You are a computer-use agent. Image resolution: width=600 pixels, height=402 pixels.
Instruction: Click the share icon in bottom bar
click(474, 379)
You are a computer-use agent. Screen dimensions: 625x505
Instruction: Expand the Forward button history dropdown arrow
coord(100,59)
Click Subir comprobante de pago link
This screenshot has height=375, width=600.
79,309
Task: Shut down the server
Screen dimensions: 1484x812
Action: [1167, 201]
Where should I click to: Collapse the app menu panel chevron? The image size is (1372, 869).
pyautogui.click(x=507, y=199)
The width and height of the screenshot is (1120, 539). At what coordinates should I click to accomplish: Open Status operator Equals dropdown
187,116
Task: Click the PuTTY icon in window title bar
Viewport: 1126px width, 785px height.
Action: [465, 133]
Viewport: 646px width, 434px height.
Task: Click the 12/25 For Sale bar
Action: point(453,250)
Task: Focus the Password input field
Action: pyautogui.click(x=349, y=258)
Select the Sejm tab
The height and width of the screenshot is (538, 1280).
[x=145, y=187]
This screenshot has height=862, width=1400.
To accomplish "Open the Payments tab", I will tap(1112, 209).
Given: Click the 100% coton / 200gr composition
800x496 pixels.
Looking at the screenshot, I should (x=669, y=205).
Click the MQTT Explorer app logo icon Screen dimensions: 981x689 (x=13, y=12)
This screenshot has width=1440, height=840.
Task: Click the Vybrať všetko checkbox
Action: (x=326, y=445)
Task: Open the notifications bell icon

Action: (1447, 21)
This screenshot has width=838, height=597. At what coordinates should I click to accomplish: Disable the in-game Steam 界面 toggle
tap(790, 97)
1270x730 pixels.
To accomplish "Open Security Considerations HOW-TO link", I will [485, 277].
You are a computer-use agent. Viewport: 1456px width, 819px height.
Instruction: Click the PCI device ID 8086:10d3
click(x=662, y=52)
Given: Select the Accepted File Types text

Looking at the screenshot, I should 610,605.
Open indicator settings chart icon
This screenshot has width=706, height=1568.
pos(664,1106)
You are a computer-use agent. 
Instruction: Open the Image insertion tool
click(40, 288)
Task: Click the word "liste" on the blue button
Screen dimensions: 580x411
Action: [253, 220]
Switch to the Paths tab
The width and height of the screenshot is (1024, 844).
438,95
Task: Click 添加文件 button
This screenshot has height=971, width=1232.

⁂

◆ Work item ◆
Only a number is wanted here: the count of lines in the data that include the word "link".

◆ Solution ◆
2